Data to examine:
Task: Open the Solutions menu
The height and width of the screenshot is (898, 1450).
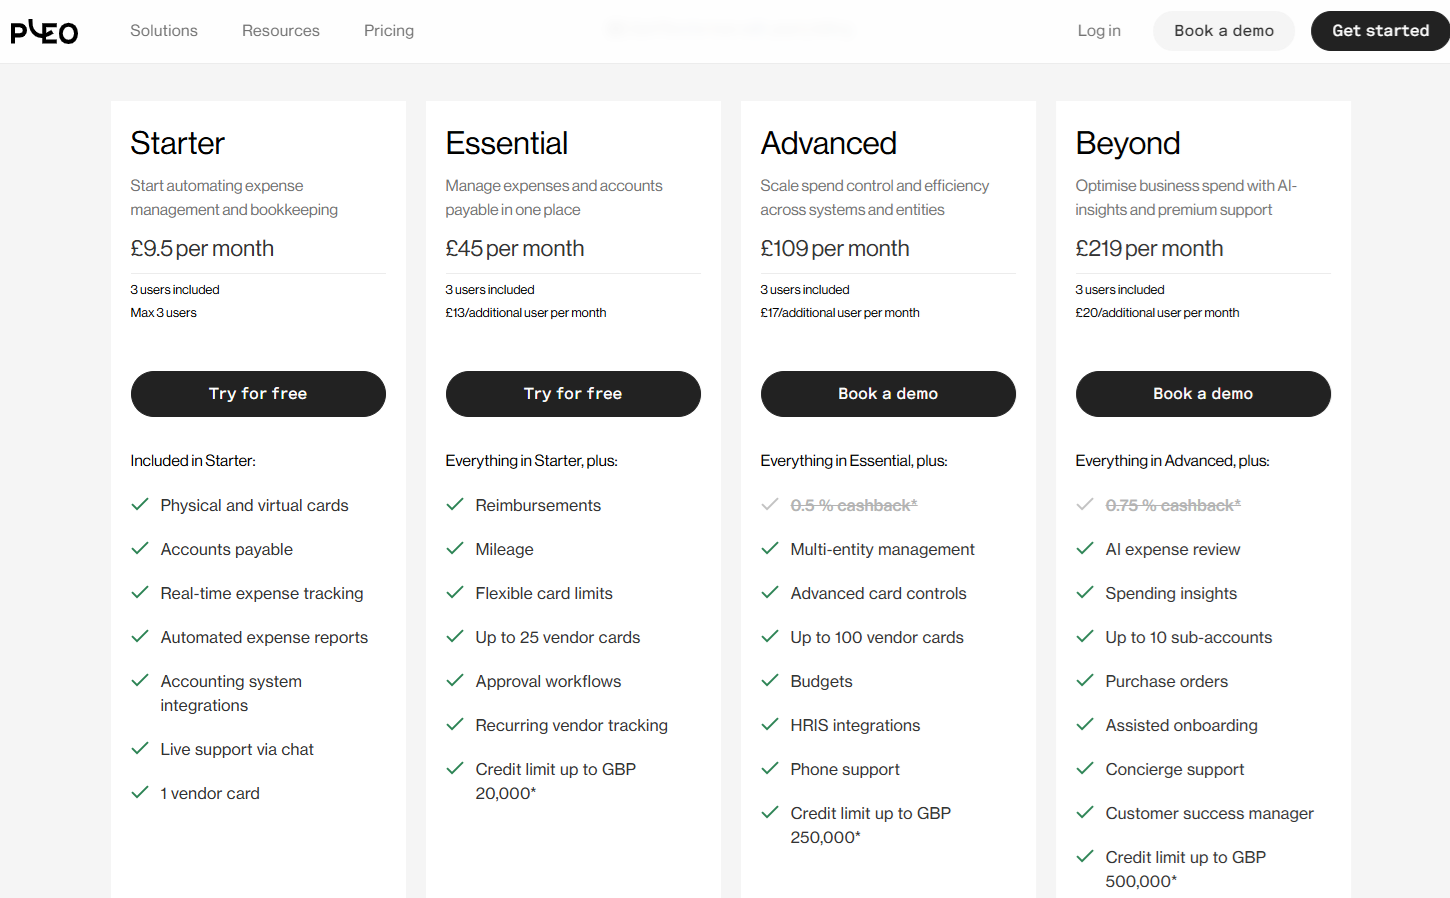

---

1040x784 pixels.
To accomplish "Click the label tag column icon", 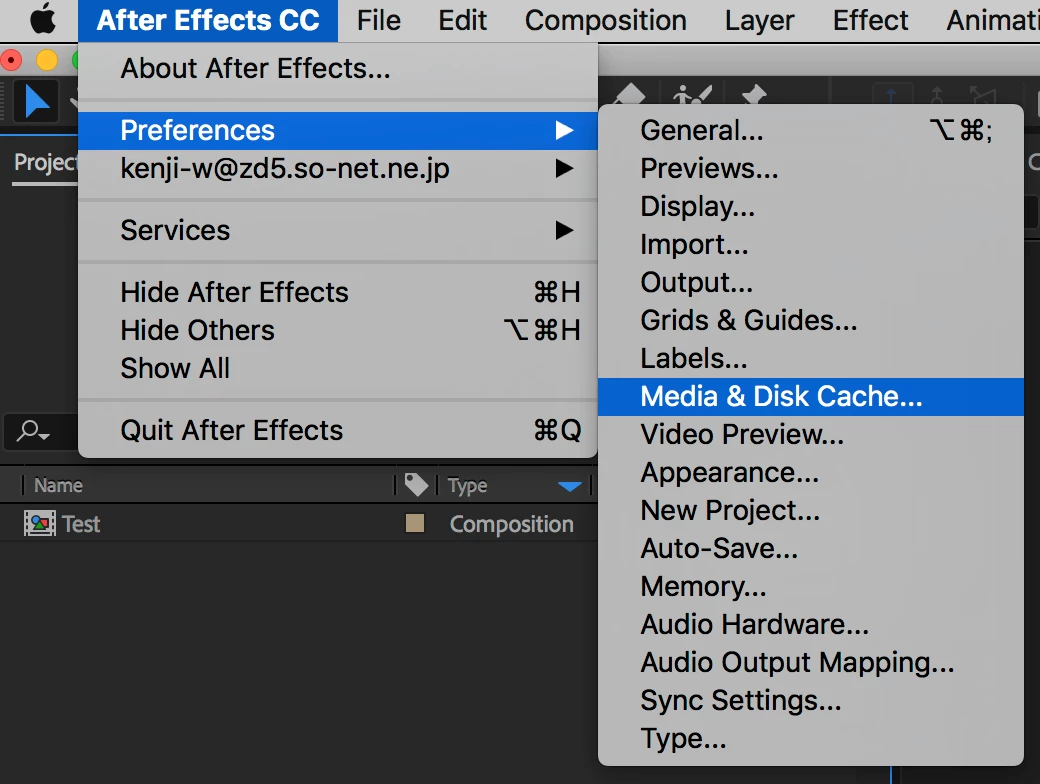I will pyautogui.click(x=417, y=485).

---

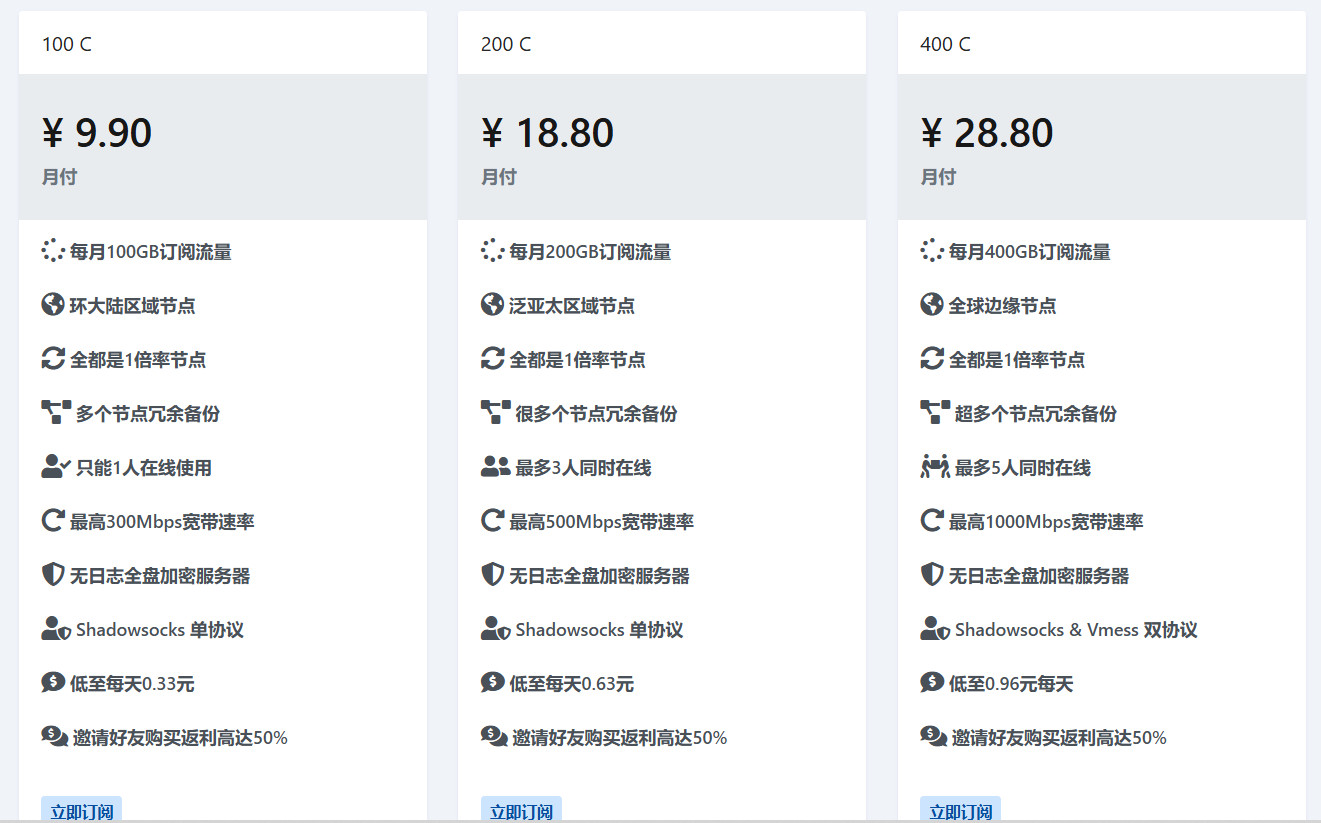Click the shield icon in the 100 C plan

Your instructions:
Looking at the data above, write out exactly the lines that start at the one containing "Task: Open the Solutions menu" and end at the one containing "The height and"; include both and nothing beyond.

Result of this exercise:
Task: Open the Solutions menu
The height and width of the screenshot is (898, 1450).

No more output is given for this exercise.